┌──
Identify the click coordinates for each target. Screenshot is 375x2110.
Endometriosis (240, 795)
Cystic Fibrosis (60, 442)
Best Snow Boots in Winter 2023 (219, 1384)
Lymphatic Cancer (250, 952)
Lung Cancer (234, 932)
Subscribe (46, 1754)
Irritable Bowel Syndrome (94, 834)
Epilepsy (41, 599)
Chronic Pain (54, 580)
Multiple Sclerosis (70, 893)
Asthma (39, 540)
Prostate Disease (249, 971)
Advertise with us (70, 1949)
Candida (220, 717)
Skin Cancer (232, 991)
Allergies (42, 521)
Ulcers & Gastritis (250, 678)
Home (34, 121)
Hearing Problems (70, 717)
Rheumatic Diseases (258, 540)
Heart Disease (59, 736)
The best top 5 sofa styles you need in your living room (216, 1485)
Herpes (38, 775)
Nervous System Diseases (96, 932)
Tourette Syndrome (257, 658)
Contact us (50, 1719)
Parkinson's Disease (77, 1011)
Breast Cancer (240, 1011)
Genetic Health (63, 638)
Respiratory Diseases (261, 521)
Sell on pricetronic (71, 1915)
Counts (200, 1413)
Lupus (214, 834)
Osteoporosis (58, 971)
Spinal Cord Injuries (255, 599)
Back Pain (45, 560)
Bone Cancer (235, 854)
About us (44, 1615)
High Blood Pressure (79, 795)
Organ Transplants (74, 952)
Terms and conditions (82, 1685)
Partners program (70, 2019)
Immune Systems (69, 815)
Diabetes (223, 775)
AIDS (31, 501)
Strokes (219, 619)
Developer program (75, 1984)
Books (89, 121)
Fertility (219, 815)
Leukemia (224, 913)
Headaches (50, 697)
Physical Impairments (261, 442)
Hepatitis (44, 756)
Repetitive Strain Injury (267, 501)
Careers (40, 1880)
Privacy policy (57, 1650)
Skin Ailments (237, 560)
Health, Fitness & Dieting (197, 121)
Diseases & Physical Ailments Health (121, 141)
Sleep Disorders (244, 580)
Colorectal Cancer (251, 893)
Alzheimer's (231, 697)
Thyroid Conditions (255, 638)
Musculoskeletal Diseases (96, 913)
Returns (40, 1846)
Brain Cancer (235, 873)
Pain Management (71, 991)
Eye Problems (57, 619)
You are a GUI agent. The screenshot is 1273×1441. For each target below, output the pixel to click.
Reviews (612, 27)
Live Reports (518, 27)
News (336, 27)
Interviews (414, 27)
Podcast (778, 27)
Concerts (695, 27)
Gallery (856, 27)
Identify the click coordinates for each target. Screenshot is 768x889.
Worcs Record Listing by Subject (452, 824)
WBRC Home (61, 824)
└──
▶ WRITTEN REQUEST:
Reproduce the entries, starting at the line that contains "Diseases & Physical" and ending with the last entry, with -66 added to every number in the coordinates that serve as answers.

▶ RESPONSE TO THE TASK:
Diseases & Physical Ailments Health (55, 75)
Sleep Disorders (178, 514)
Colorectal Cancer (185, 827)
Alzheimer's (165, 631)
Thyroid Conditions (189, 572)
Musculoskeletal Diseases (30, 847)
Returns (-26, 1780)
Brain Cancer (169, 807)
Pain Management (5, 925)
Eye Problems (-9, 553)
You are a GUI agent. The screenshot is 1273×1441. For each target below, output the pixel to click.
Reviews (546, -39)
Live Reports (452, -39)
News (270, -39)
Interviews (348, -39)
Podcast (712, -39)
Concerts (629, -39)
Gallery (790, -39)
Identify the click coordinates for each target. Screenshot is 768x889.
Worcs Record Listing by Subject (386, 758)
WBRC Home (-5, 758)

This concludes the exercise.